Federally, West Vancouver-based ridings historically have voted Conservative since 1974, electing John Reynolds of the Reform Party of Canada (later the Canadian Alliance) from 1997 to 2004. Reynolds declined to run for re-election in 2006, however, and Liberal Blair Wilson defeated Conservative John Weston to replace Reynolds as Member of Parliament from the West Vancouver—Sunshine Coast—Sea to Sky Country electoral district. Wilson left the Liberals in 2007 and joined the Green Party in 2008, becoming the first Green Member of Parliament. The re-election in 2008 saw a rematch between Weston and Wilson. This time Weston emerged as the victor, carrying nearly triple the vote of his incumbent opponent to handily return the riding to the Conservatives.
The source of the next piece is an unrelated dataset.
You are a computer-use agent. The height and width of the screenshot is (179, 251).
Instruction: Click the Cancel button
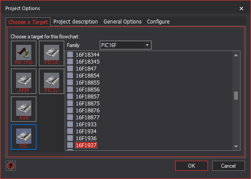[228, 165]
Weston won again in 2011. In the 2015 federal election, Weston was unseated by Liberal candidate Pam Goldsmith-Jones, who was previously the mayor of West Vancouver from 2005 to 2011. Pamela Goldsmith-Jones chose not to run for re-election in the 2019 federal election and Patrick Weiler of the Liberal Party of Canada went on to win the election.

== Education ==
There are 17 public schools that make up School District 45 West Vancouver. There are also 4 private schools in the city. Of these 21 schools, 6 are high schools. Over 80 percent of West Vancouver high school graduates go to post-secondary schools. Many residents from Squamish, the Sunshine Coast, and North Vancouver attend West Vancouver schools.